Watching a terminally ill loved one go through sickness and suffering to their eventual death is a trying and painful time. It certainly was to experience as my mother went through the process from diagnosis to her death from cancer. But it was also a time of clarity, growth, and perspective.
Lesson #1: Separate ambition and awareness
Google is convinced I am obsessed with the world’s wealthiest individual. It frequently shows me updates on his latest exploits and $117,000,000,000 fortune. Or perhaps money has been my obsession. My targeting includes articles on numerous ultra-wealthy men and women alike.
How am I going to get it? What would I do with it? Super-yacht? Mega-mansion? Jumbo-jet? Certainly something large. And plenty of charitable work too. Truth is I have thought and dreamt about being ultra-rich countless times. My upbringing emphasized the attainment of money.
My mother forged many quality relationships throughout her life. In one of her final months of life, she had 62 visitors from out of state, many traveling over 1,000 miles, come to see her. She had made a list of the names and shared it with me. She said, “see how rich I am”.
Money is a representation of the goods or services it represents at any given moment. $117B would not have “bought” my mother those life long, quality relationships in the form of visitors in her final days.
While I knew all along my children and wife are more important to me than anything else in the world, I never thought about the fact my ambition to make money was overtaking my awareness of my present surroundings. Google’s targeting was far ahead of me though.
The fact your loved ones are more important than money is nothing groundbreaking. And I have nothing against wealth or success. If you have the ambition to make tall cash more power to you. Just don’t get so caught up in your ambition to lose awareness of the great fortune you may already possess. Recognize it. Observe it. Honor it. Keep yourself grounded so death does not do it for you. Keep your ambition and awareness separate.
Lesson 2: Our eyes can easily deceive us.
Roughly 90% of all information our brain receives comes from our eyes. They are quite influential to the point of skewing our perception.
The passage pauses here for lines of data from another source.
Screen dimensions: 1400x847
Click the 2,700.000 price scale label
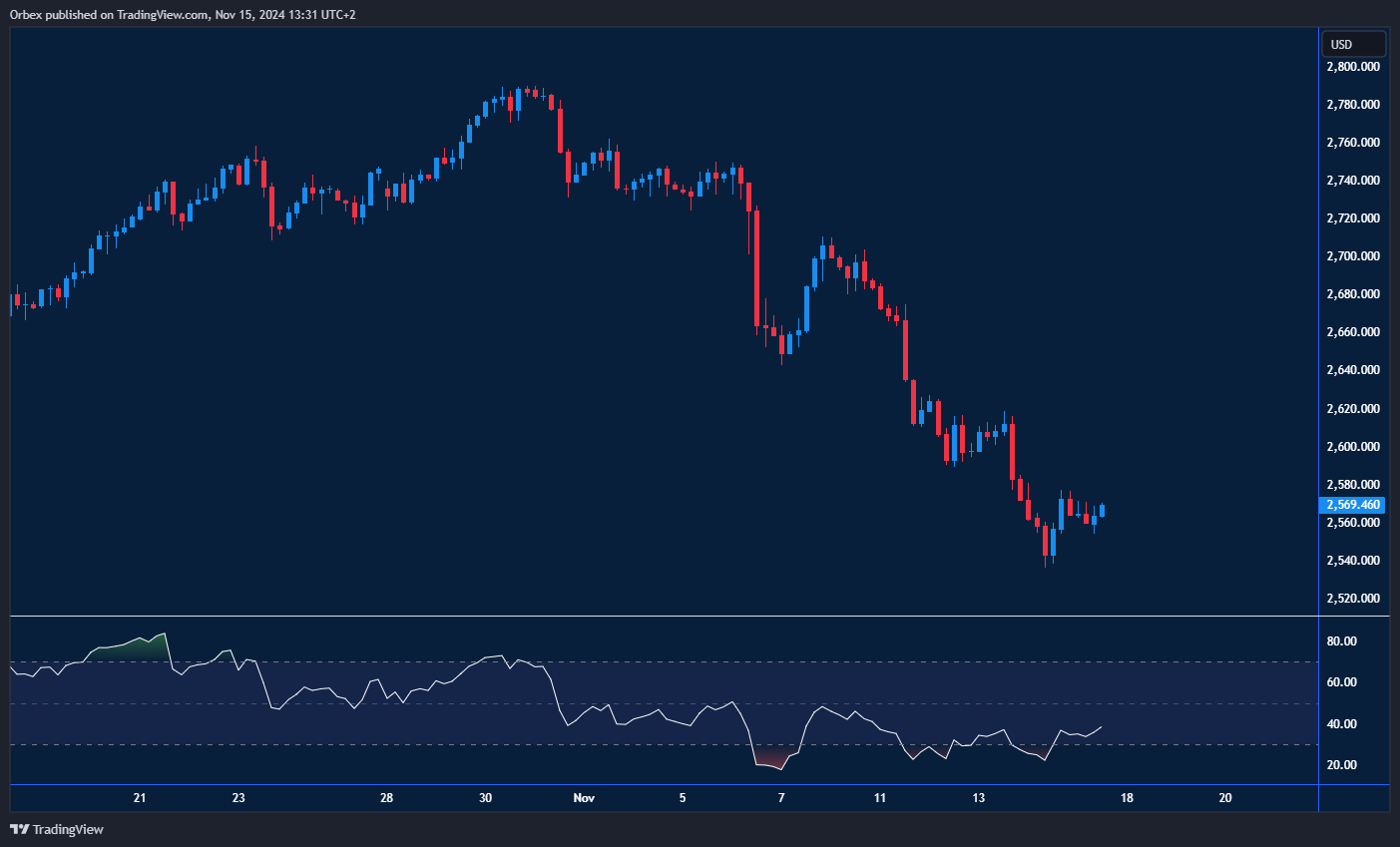tap(1353, 256)
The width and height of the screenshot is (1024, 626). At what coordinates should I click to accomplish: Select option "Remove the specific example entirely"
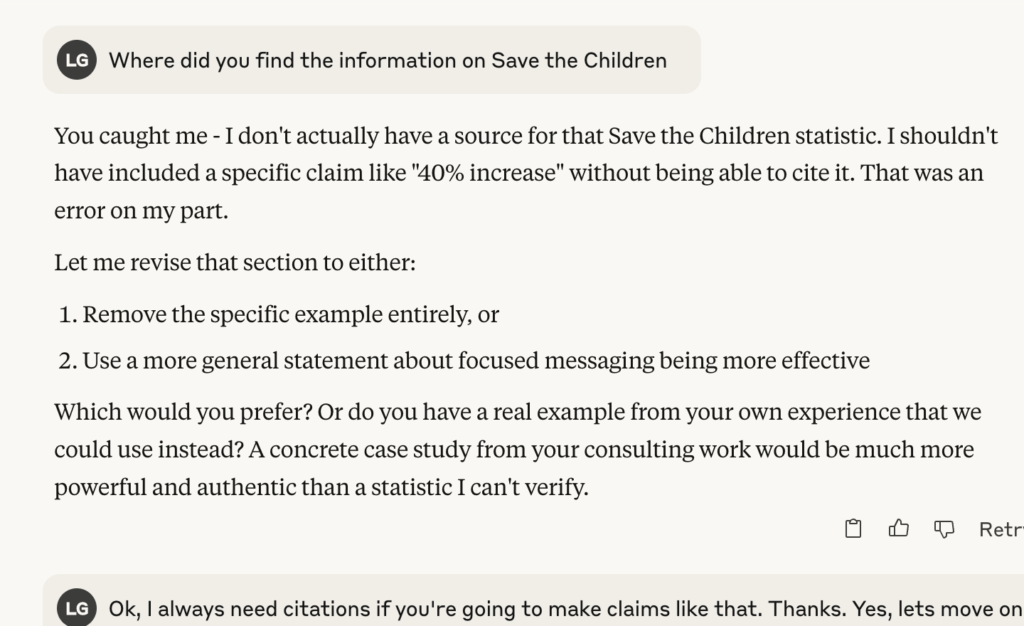290,314
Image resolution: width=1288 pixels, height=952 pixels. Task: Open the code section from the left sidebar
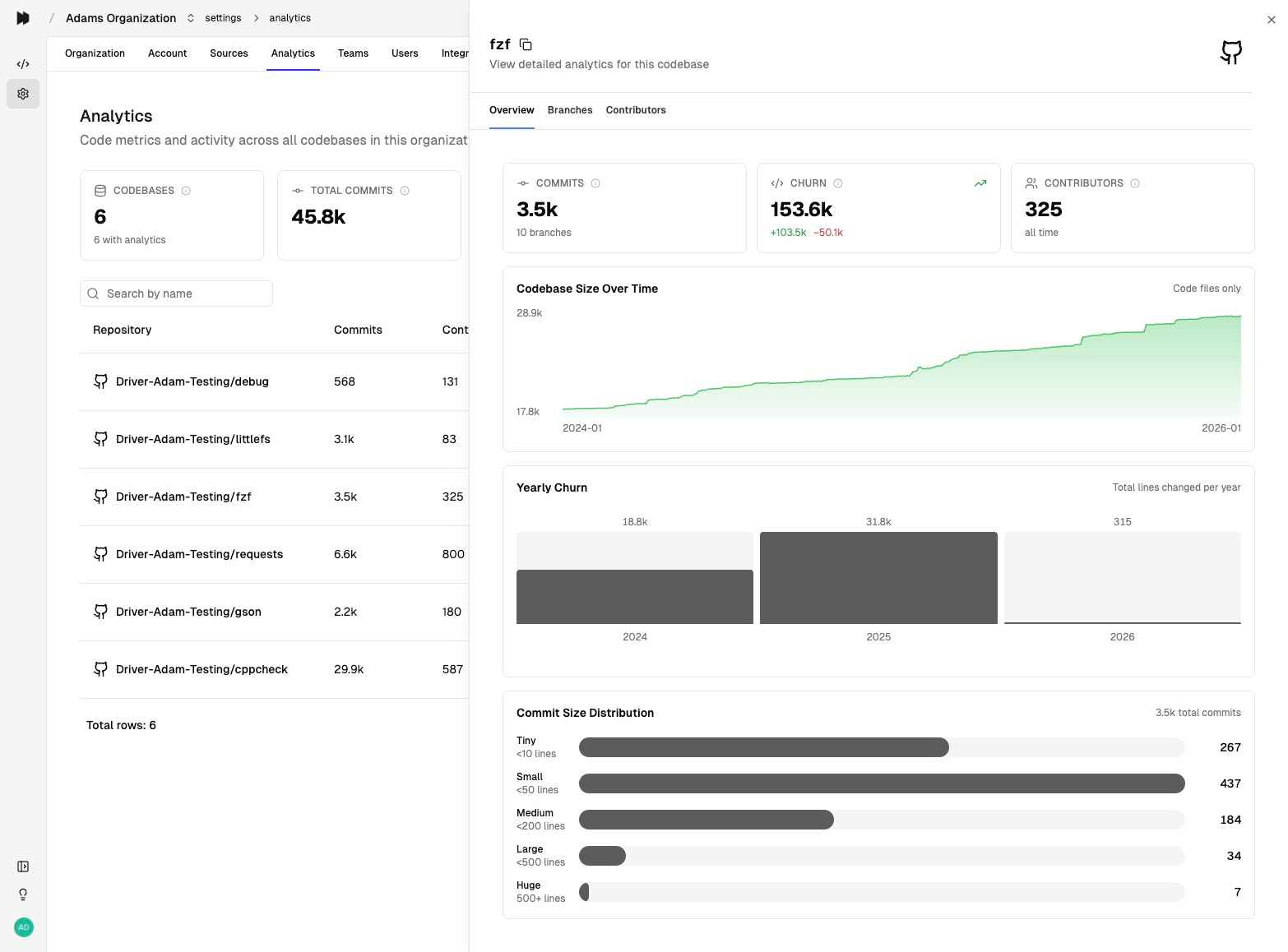[22, 63]
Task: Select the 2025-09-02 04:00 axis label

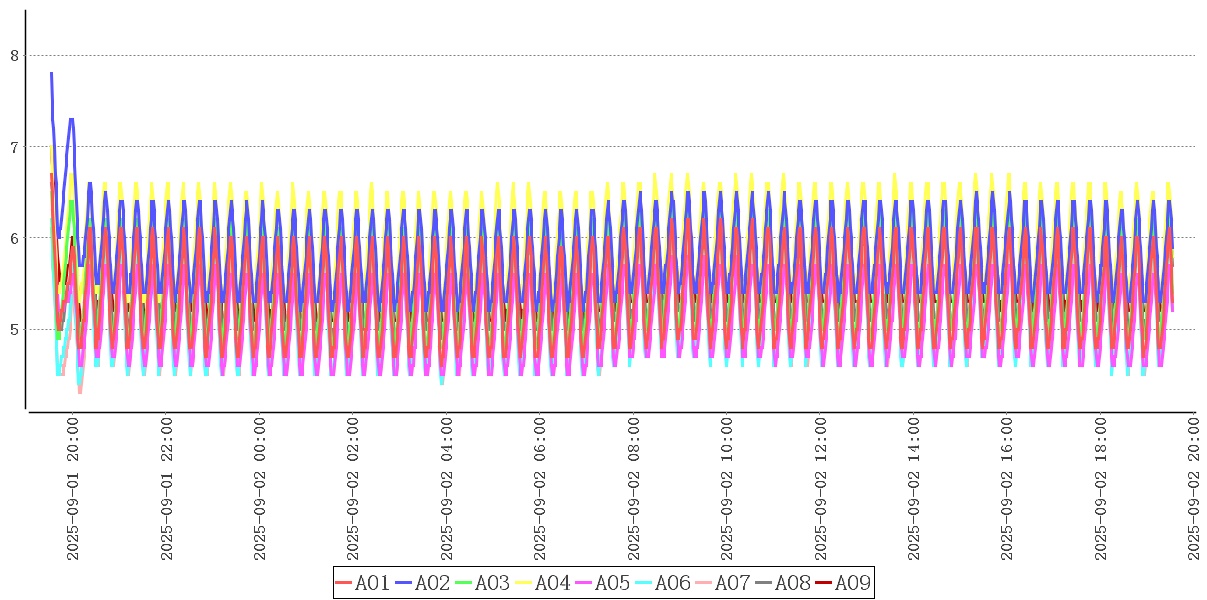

My mother was unexpectedly hospitalized due to medical complications. We were told it may be the end. After a long three days of treatment, she stabilized. It was not the end. The scare was over. Soon we would all leave the hospital together. The discharge process had begun.
The small hospital room remained full of family and friends. It was apparent all my mother wanted, to be with her loved ones knowing she would not die in that hospital room, was now hers. And at that moment, after laying in that hospital bed for 72+ hours with gown, tubes, IV’s, and all, my mother was more beautiful than I have ever seen her in all her life.
My eyes certainly did not see much beauty. Yet I felt it.
My mother had no desire, ambition, or thoughts towards anything outside that room. She was safe, secure, and loved. She was as pure in thought and fulfillment as a young child. No thoughts of her past, no worries about her future. Only 100% present at that moment and place. I witnessed a truly rare event in a person’s life. The serenity and bliss were amazing. I can still feel it as much as I can feel my hand.
Sometimes things that are not visually beautiful are the most beautiful in life. Our eyes can easily deceive us.
Lesson 3: Pay the people that truly matter first.
This is not the order you spend money. This about the most precious resource you have. Time.
You spend your time, and the recipient is getting paid with your life currency.
During one of my final visits with my mother, we discussed some of her life’s greatest joys and regrets. I was reminded thoughts often mean nothing without action. In the case of time, it is true.
First the thought. What is most important to me in my life? Easy. My family.
Now the action. I changed my approach to paying my family first by setting a 30-minute block early Monday morning to schedule them into my weekly 80/20 plan before I touch email, voicemail, or any work activity. There are certain mandatory tasks to be done. We all have them. Now my family is one and I do my best to make them a priority as much as possible.
The web, social media, television, your cell phone, and people are vying for your attention. Wherever your attention goes, your time flows. Everyone wants to get paid.
Sometimes it is the sobering lesson of death that reminds us all of our clocks are ticking towards their end. Stay focused. Be disciplined. Be deliberate. Pay the people that truly matter first.